— EXERCISE OBJECTIVE —
Here the job is to transcribe only the lines from the one containing "Viewport: 517px width, 380px height." through the last line below, exactly as written; please leave out pictures.

***** INFORMATION PROVIDED

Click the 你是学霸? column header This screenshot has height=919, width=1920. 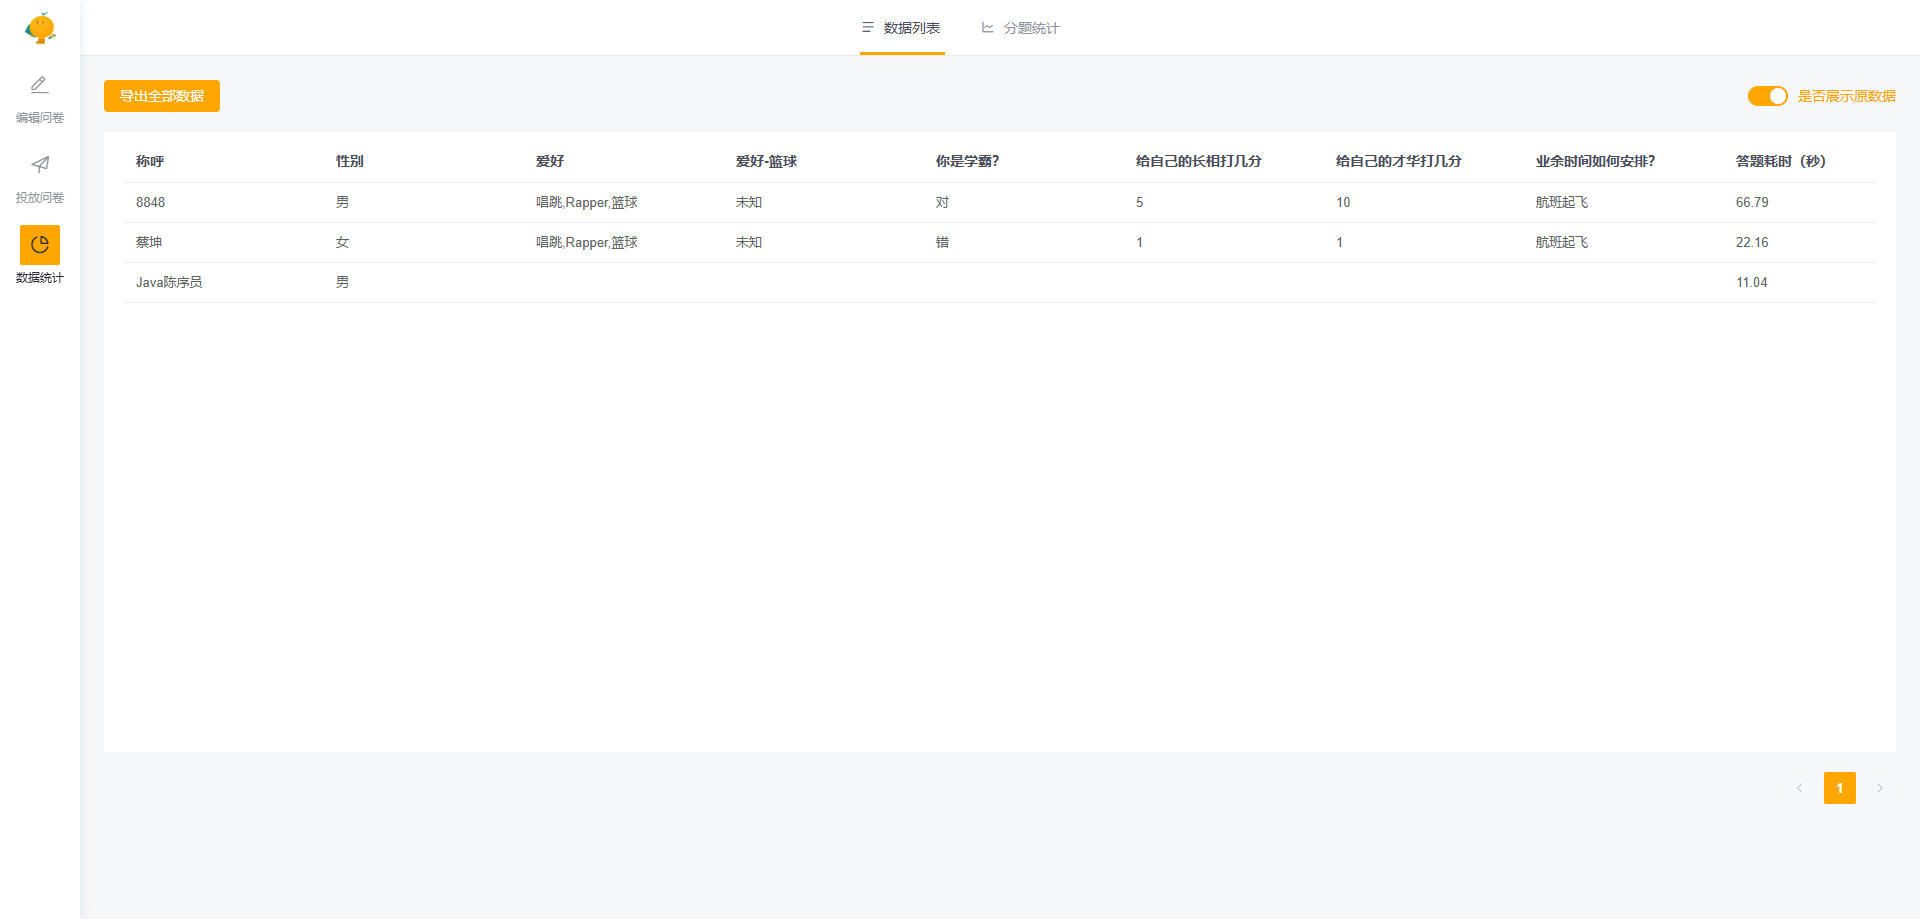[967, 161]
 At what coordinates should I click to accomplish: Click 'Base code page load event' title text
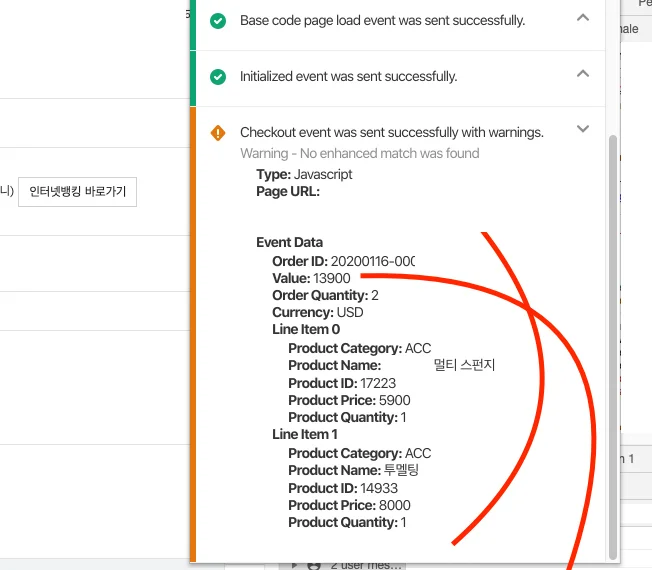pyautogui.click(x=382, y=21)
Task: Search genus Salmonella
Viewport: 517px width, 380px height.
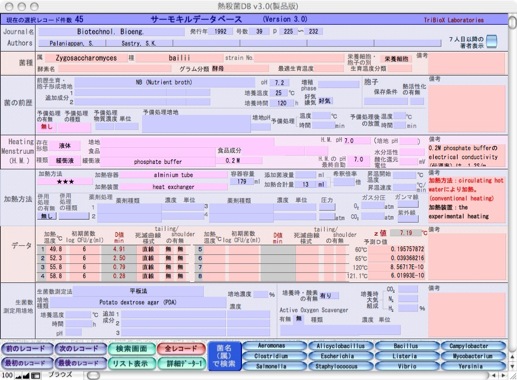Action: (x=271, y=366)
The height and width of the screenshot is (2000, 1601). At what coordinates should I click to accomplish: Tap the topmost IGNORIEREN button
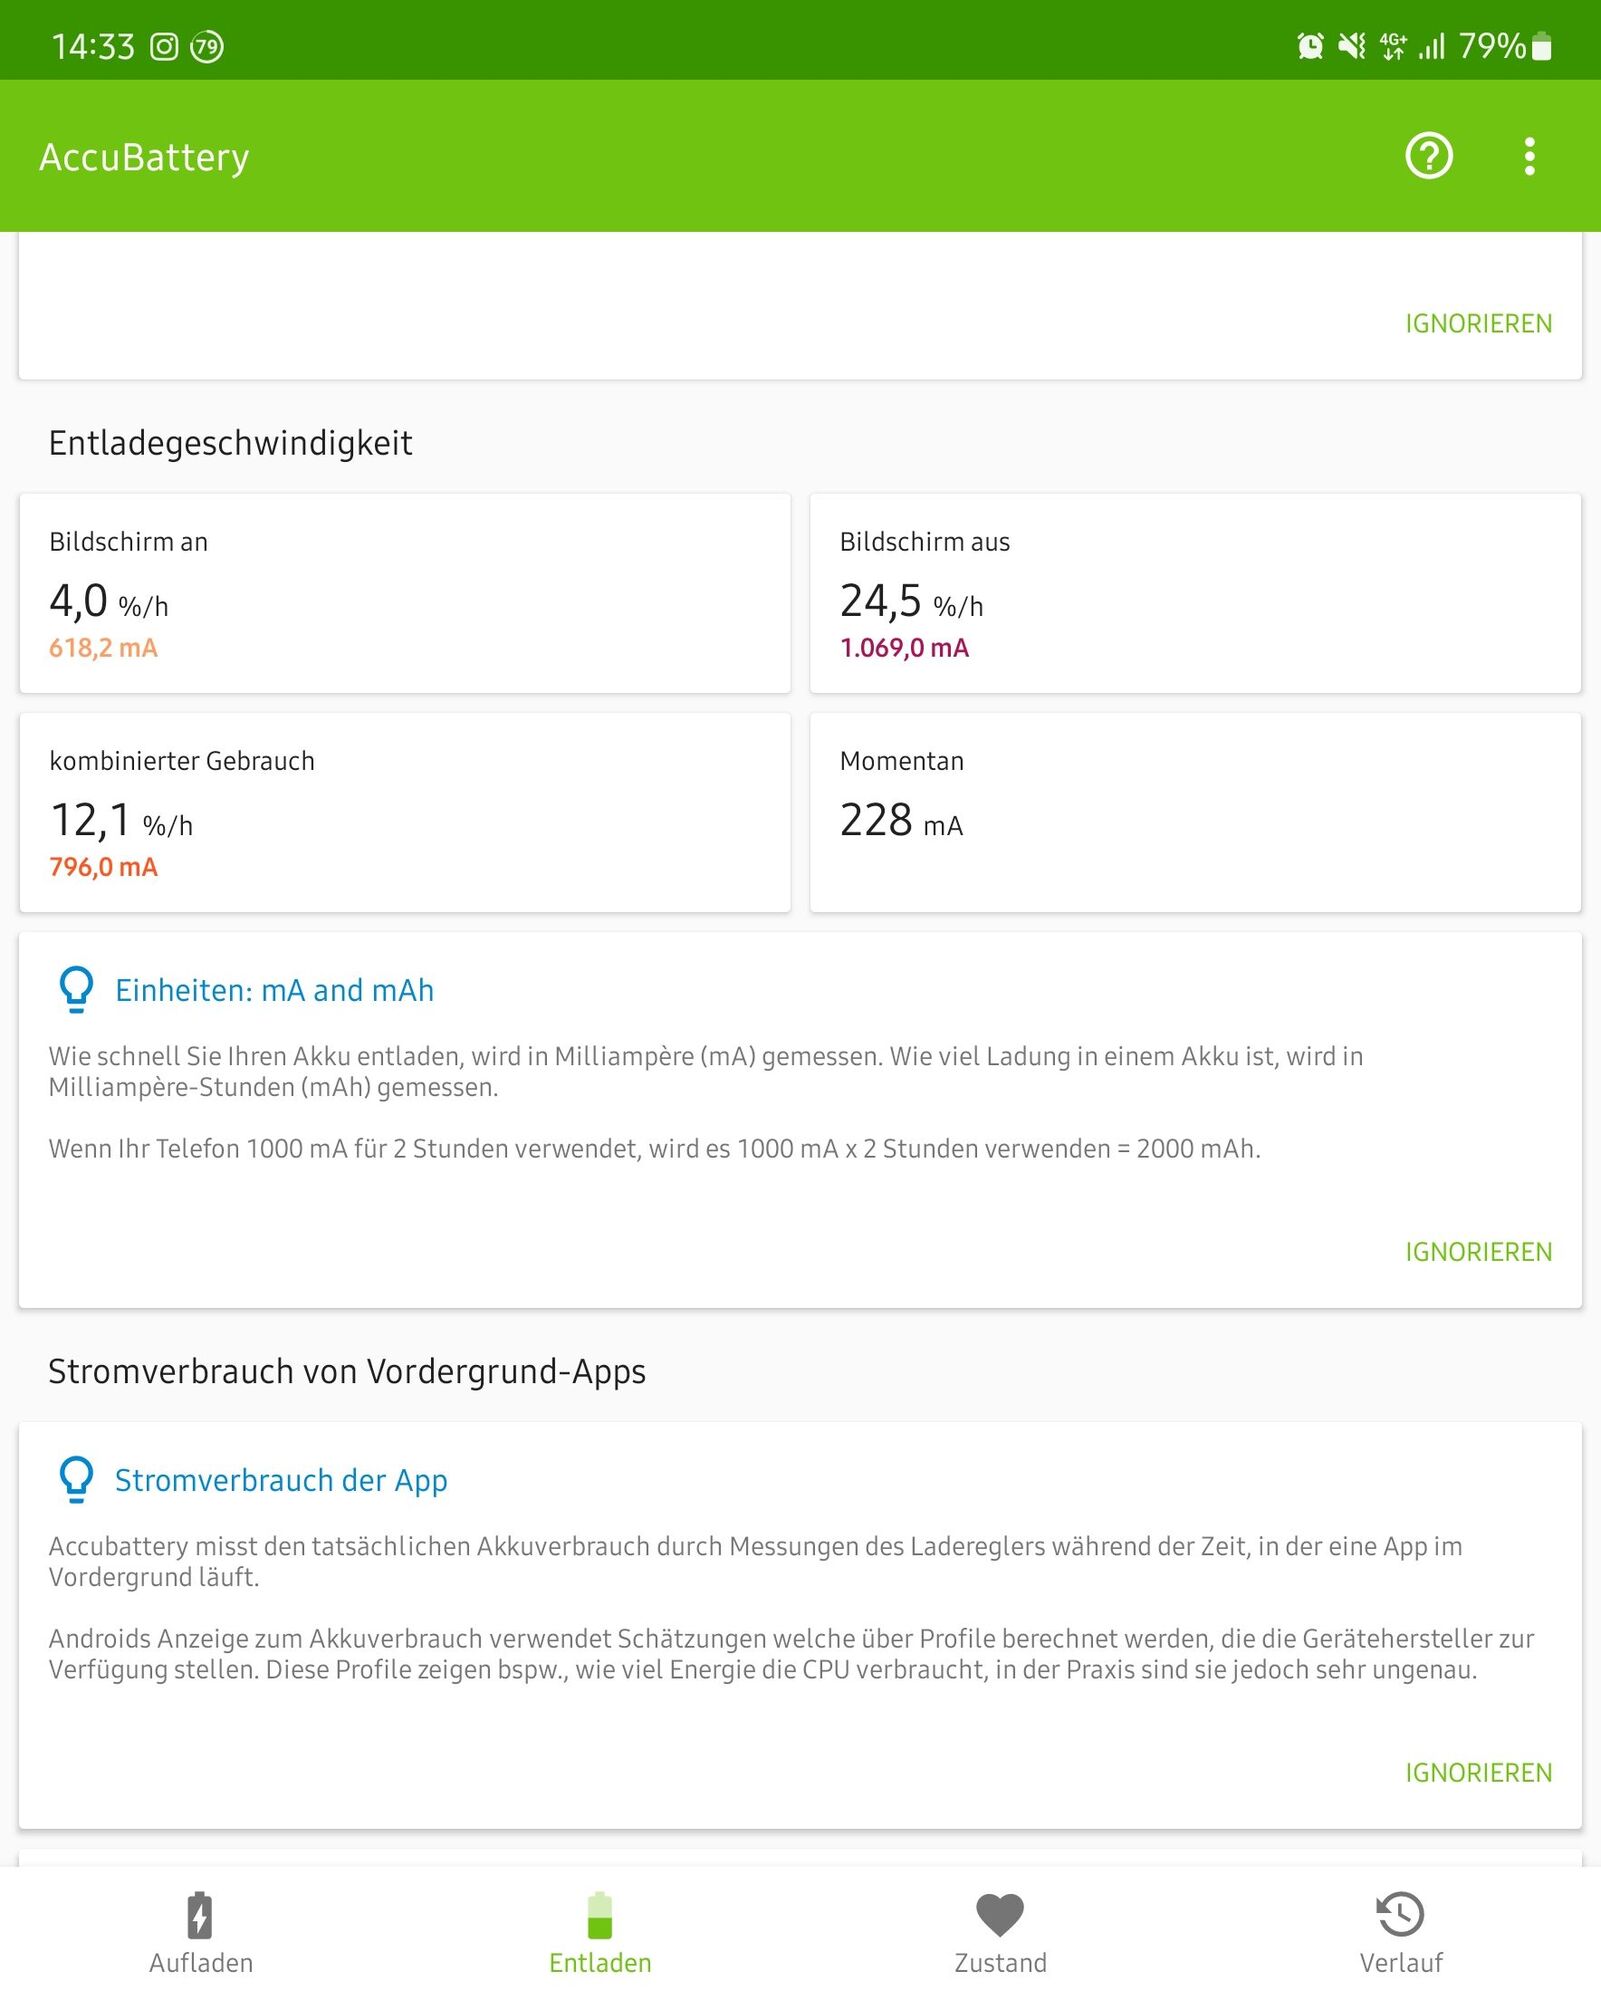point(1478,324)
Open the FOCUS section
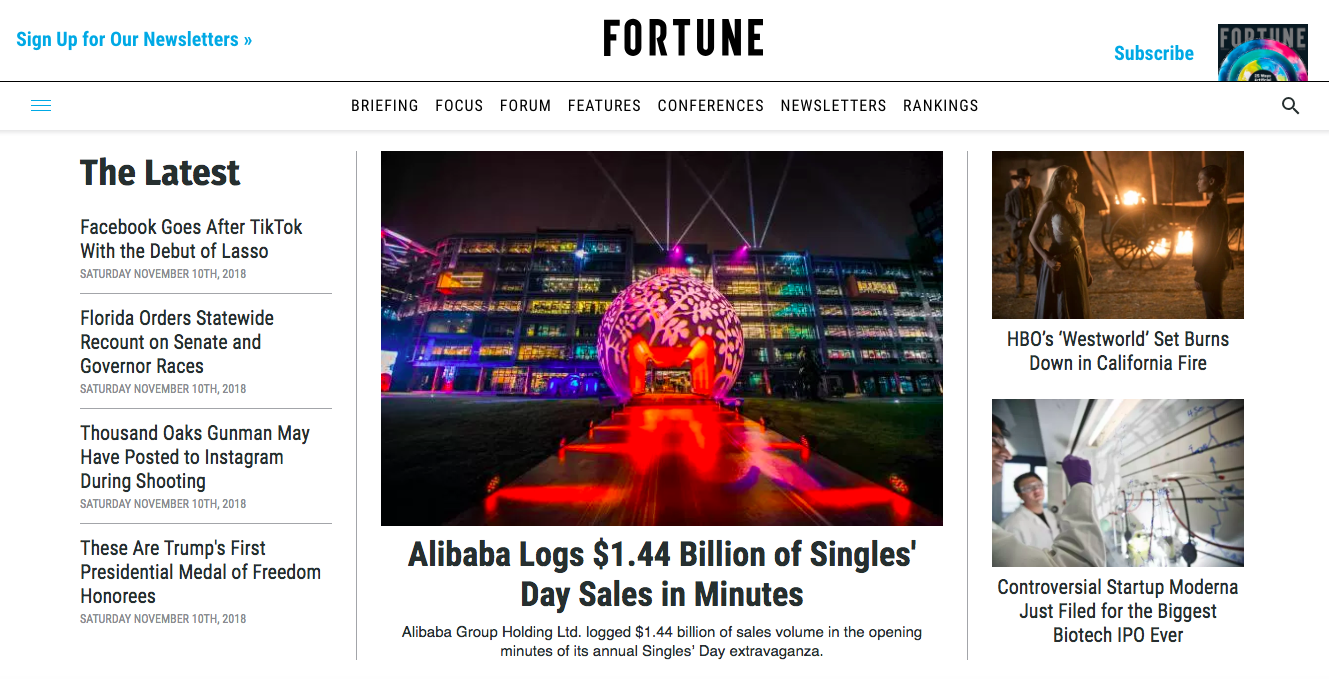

**********

— ANSWER TO THIS PROBLEM —
Viewport: 517px width, 380px height.
Action: (x=271, y=366)
The height and width of the screenshot is (2000, 1601). At what coordinates should I click to accomplish: Tap the topmost IGNORIEREN button
point(1478,324)
Open the FOCUS section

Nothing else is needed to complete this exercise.